──────── Source excerpt ────────

The Hangman's House, Tours

Impression: Freer Gallery of Art
Freer Gallery of Art
Number: 393
Date: 1888
Medium: etching and drypoint
Size: 135 x 99 mm
Signed: butterfly at lower left
Inscribed: no
Set/Publication: no
No. of States: 3
Known impressions: 6
Catalogues: K.376; M.376
Impressions taken from this plate  (6)


arch, architecture, building, children, door, Renaissance, sculpture.


There are many variations on the title, spelling and punctuation by Whistler and others, including the following:

'House of Tristan' (1888, Whistler). 2
'The Hangman's House' (1889, Whistler). 3
'The Hangman's House (Tristan) Tours' (1889, Whistler). 4
'Tristan's House' (1889, Whistler). 5
'Hangman's House - Tristan' (1889, Whistler). 6
'Hangmans House' (1889, Whistler). 7
'Tristan L'Hermite' (1889, Whistler). 8
'Hangman's Doorway' (1897, Wunderlich's). 9
'Hangman's House, Tours' (1899, Frederick Wedmore (1844-1921)). 10
'Hangman's House, Bourges' (1900, Caxton Club). 11
'The Hangman's House, Tours' (1903/1935, possibly Rosalind Birnie Philip (1873-1958)). 12

In the 1880s the doorway shown in the etching led to what was known, mistakenly, as the House of Tristan L'Hermitte, in Tours. Tristan was a historical and legendary character, both Provost and hangman.

Several of these titles are therefore perfectly valid, except for the Caxton Club's mistake in identifying the site as Bourges.

'The Hangman's House, Tours' is the preferred title as it combines the dominant elements of these titles.

2: List, [August 1887/1888], GUW #13233.

3: Whistler to J. P. Heseltine, 20 January 1889, GUW #13037.

4: To Dowdeswell, 21 January 1889, GUW #13030.

5: To H. James, [17 February 1889], GUW #10934.

6: To E.G. Brown, 27 March 1889, GUW #13000.

7: List, 18 July 1889, GUW #13235.

8: To R. Knoedler, 20 July 1889, GUW #13080.

9: Wunderlich's to Whistler, [August 1897], GUW #07289.

10: Wedmore 1899 (cat. no. 323).

11: Chicago 1900 (cat. no. 262).

12: Envelope containing copper plate, Hunterian Art Gallery.


Two children sit on the steps leading to a gothic doorway with closed doors that are separated by a slender carved pillar, below a decoratively carved semi-circular stone canopy. The sun casts strong shadows from almost directly above. 13

13: Mansfield thought the lunette had a decorative wrought iron grating, Mansfield 1909 (cat. no. 376).


No. 18 rue Briconnet in Tours, France, was known (incorrectly) as the 'House of Tristan L'Hermitte', who was supposedly a hangman and Provost Marshal under Charles VII and Louis XI. The 15th century house was entered from No. 16 rue Briconnet, which is the subject of Whistler's etching.
Murray's guidebook asserted: 'The town is no longer remarkable for the many objects of curiosity which it possessed before the first revolution, and the charms of its situation, in an unvaried plain, have been greatly overrated.' However, the jaundiced travel writer did admit that the cathedral of St Gatien was 'striking and picturesque', and admired the Renaissance buildings on the Rue du Commerce and Rue de Briçonnet, and in particular the House of Tristan L'Hermitte. 14

14: John Murray, A Handbook for Travellers in France, London, 1875, 13th ed., part 1, p. 219.

──────── Dataset extract ────────

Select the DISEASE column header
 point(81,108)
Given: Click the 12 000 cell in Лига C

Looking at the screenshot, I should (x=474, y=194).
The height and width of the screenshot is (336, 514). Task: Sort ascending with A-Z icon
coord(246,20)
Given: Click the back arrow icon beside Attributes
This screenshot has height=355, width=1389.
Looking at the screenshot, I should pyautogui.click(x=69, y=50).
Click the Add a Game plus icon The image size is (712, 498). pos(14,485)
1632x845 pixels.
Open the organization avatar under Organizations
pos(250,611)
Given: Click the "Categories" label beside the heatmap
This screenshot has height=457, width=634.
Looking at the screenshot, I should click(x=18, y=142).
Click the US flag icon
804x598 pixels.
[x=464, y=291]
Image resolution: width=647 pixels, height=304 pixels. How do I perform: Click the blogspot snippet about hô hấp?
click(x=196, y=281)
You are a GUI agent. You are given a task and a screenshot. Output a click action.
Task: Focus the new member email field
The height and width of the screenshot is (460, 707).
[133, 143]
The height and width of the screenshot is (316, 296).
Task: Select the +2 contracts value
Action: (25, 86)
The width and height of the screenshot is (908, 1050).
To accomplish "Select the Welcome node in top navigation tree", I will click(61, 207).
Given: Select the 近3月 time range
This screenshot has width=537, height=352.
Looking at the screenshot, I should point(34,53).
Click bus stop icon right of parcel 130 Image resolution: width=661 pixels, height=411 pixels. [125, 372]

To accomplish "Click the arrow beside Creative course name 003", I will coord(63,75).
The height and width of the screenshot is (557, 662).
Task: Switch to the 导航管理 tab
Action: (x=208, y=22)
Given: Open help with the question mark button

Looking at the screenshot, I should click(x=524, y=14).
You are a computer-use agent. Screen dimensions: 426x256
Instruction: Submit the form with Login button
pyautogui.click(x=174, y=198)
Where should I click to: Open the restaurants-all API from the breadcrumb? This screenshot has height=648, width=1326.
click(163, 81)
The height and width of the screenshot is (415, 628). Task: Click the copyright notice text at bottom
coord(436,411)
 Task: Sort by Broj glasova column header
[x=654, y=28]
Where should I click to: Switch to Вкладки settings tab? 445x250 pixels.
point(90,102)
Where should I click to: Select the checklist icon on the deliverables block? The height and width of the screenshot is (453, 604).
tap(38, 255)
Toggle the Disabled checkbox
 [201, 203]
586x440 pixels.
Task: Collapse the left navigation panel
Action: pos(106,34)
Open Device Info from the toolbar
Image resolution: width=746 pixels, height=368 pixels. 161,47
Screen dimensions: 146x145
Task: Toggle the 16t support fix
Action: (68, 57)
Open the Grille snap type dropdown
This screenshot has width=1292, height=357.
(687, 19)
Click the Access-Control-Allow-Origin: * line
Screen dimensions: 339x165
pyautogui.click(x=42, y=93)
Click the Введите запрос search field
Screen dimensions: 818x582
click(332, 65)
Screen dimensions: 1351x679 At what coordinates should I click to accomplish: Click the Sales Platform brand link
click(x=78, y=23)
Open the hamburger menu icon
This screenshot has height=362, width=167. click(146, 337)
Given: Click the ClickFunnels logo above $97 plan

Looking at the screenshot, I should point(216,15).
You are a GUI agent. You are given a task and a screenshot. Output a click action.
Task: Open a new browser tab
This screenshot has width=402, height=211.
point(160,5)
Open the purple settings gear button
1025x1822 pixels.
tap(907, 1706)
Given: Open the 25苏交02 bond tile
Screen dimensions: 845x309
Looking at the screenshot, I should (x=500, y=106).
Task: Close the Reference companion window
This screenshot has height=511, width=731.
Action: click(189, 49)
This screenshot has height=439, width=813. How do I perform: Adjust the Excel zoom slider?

────────

▶ Your goal:
According to the catalogue entry on The Hangman's House, Tours, what mistake did the Caxton Club make? The stored dataset items are separate material and are not part of the catalogue entry.

▶ Task output:
It identified the site as Bourges.